Background & Aims
Neuropathic pain (NP) is a chronic condition resulting from damage to the somatosensory nervous system1. We investigate how spinal dorsal horn (DH) neuronal pathways involved in the coding of sensory information can be targeted to relieve pain. While evidence suggests that deficits in DH inhibitory transmission (disinhibition) result in symptoms of NP2, directly targeting this disinhibition remains challenging. In recent studies, we discovered that, following nerve injury, microglia mediate the elimination (pruning) of DH synapses, resulting in a net loss of inhibitory synapses3. While the mechanism that dictates the selectivity of inhibitory synapse removal in NP remains unknown, a study showed during postnatal development, brain microglia expressing GABA B receptors (GABABRs) were responsible for sculpting inhibitory synapses4. We thus, aim to investigate this process in a mice model of NP by quantifying GABABRs on DH microglia and assessing synaptic engulfment by these microglia.
Methods
Adult TMEM119-tdTomato mice5 having either spared nerve injury, modelling peripheral neuropathy6, or sham surgery are used to facilitate the visualization of microglia in DH laminae I and II, at several time points. Engulfment of excitatory (as defined by presence of VGLUT2) and inhibitory (VGAT+) synapses7 by microglia expressing GABABRs are assessed using high resolution confocal microscopy. The volume of synaptic markers within the microglial lysosomes (labelled with CD68) are quantified using the IMARISs software. Antibodies against GABABR1and GABABR2 are used to identify microglia colocalizing these receptors.
Results
Our initial data shows that GABABR1 is upregulated on microglial membranes in Lamina II ipsilateral to the injury side a week post-SNI. This suggests that both GABABRs might be upregulated and colocalized in the microglia on the injured side at different time points after surgery.
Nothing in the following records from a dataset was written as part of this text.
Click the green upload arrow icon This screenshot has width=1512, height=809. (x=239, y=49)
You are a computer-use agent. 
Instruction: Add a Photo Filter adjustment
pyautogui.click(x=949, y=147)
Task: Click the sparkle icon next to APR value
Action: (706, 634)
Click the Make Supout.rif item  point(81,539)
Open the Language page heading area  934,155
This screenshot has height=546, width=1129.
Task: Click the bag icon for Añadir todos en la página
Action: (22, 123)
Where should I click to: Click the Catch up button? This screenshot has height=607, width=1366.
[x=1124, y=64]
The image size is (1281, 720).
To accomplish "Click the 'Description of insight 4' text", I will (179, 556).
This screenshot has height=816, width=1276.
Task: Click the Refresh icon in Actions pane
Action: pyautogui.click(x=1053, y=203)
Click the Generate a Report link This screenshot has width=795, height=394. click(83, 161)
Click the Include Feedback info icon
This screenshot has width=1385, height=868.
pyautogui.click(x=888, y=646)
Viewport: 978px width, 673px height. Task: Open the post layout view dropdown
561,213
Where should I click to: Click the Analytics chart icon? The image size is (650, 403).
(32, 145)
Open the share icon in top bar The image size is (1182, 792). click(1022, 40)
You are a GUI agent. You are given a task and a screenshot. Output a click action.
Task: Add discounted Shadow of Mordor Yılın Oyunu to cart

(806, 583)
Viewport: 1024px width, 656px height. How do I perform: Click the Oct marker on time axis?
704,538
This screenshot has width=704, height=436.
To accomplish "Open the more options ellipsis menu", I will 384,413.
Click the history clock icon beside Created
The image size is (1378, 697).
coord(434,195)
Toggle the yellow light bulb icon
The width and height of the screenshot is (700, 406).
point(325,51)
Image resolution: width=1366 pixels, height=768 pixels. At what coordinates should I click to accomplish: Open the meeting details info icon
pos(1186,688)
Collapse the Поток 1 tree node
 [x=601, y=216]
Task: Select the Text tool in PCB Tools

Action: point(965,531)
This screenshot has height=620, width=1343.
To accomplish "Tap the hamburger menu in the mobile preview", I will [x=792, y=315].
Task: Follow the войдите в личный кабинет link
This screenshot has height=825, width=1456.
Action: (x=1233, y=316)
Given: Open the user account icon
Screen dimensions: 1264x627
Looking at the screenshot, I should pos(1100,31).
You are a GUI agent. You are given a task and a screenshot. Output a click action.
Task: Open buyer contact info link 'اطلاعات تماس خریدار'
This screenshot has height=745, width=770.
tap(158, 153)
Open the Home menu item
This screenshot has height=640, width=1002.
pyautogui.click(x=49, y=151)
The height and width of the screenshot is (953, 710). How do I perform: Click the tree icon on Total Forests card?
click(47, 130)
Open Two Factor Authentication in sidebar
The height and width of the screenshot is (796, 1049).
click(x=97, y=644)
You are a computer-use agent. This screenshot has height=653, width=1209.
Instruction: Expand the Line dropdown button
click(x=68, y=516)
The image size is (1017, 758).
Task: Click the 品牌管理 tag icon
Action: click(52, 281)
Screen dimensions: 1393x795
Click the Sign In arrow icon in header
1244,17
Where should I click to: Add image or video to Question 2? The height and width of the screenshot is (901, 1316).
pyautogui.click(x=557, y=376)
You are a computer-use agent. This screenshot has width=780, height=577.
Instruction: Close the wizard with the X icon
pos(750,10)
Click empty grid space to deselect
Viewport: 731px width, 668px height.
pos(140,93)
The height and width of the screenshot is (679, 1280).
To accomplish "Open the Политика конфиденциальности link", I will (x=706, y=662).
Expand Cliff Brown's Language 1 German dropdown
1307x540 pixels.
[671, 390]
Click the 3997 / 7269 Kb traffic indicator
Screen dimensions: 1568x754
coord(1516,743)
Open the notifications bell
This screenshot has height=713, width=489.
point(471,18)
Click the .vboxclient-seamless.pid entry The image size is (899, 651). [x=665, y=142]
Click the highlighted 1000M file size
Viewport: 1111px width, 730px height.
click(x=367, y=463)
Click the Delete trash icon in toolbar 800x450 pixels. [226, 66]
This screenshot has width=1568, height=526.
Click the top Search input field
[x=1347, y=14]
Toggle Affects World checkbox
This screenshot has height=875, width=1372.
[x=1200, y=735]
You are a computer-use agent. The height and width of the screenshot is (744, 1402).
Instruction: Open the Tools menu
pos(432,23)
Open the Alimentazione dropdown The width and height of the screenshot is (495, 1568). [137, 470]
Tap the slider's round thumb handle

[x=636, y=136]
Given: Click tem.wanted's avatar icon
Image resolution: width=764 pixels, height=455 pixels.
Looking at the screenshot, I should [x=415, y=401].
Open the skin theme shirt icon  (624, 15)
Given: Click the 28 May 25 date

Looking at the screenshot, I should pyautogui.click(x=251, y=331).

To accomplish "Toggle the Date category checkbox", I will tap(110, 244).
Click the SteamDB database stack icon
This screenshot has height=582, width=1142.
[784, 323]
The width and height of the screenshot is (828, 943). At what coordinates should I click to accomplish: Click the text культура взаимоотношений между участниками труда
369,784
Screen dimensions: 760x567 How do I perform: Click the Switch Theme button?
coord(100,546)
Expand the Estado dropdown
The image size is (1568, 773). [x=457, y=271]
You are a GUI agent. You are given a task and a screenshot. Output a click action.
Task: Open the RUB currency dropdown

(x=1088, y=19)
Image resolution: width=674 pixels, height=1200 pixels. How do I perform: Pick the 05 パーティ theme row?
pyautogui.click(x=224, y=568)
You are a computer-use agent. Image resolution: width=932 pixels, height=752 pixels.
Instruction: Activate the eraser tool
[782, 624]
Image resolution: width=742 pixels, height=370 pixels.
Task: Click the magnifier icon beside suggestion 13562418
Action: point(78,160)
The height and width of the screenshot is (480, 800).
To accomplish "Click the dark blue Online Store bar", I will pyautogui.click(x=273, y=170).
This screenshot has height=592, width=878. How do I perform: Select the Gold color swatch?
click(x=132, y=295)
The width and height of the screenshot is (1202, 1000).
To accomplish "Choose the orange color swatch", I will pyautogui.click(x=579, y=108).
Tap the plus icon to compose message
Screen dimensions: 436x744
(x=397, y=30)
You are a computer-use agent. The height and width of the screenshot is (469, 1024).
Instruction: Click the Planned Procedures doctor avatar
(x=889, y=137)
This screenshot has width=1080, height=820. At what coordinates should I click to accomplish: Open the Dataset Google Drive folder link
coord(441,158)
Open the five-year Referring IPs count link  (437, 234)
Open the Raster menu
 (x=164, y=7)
Future steps include showing the relative engulfment of excitatory and inhibitory synapses by these GABABRs-positive microglia and seeing how genetically ablating this subpopulation of microglia in the spinal cord will affect the NP phenotype.
Conclusions
These experiments help identify the specific elements of the DH circuitry undergoing inhibitory synaptic pruning and help narrow down the search for the mechanistic underpinning of the maladaptive response to nerve injury. Furthermore, knowing the role that the GABABRs-expressing microglia play in this DH plasticity may help in the design of future therapeutic approaches.